Die bevorzugten und häufig über Rezept bezogenen Medikamente seien Dianabol und Stromba gewesen. Bis auf wenige Ausnahmen seien die ausgestellten Rezepte von den gesetzlichen Krankenkassen bezahlt worden, trotz einer Dosierungen, die in fast allen Fällen „weit über den Empfehlungen der Hersteller“lagen, heißt es im Ard-bericht. Exemplarisch ein Fall aus dem Jahr 1974: „Im gesamten Jahr wurden Mengen bis zu 5000 Milligramm Dianabol konsumiert, was rund 1000 Tabletten entspricht.“Die Zeiträume der Anabolika-einnahme erstreckten sich auf bis zu zwölf Jahre.
Den Athleten sei Anonymität zugesichert worden, der ehemalige Diskuswerfer Klaus-peter Hennig bezog öffentlich Stellung. Zu seinem Erstaunen habe die Arbeit die Verhältnisse so dargestellt, „wie sie wirklich früher waren. und dass das genau so ist, wie ich das auch in Erinnerung habe, wie ich es gehört habe damals - und wie ich es natürlich selber auch gemacht habe“.
Bei „Sport inside“beschreibt der 69-Jährige den Zwiespalt der damaligen bundesdeutschen Athleten. Dieser habe ihn persönlich sehr belastet. „Auf der einen Seite will ich selber Leistung verbessern, hohe Leistung schaffen. Die Olympiateilnahme schaffen.
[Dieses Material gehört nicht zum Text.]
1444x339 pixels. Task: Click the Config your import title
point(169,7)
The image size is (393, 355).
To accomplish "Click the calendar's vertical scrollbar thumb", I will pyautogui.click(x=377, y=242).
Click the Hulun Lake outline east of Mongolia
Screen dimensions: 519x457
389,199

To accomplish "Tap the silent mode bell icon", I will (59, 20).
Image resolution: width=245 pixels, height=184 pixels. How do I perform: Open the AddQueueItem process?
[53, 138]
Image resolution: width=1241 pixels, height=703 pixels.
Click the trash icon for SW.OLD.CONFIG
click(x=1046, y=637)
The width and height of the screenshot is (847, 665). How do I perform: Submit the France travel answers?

Auf der anderen Seite weiß ich, dass das ohne unterstützende Mittel eigentlich nicht geht“, sagte der zweimalige Olympiateilnehmer.
Dreimal (1971, 1973, 1975) war Henning im Trikot von Bayer Leverkusen deutscher Diskuswurfmeister, seine persönliche Bestleistung (64,80 m) stellte er 1972 auf. (dpa)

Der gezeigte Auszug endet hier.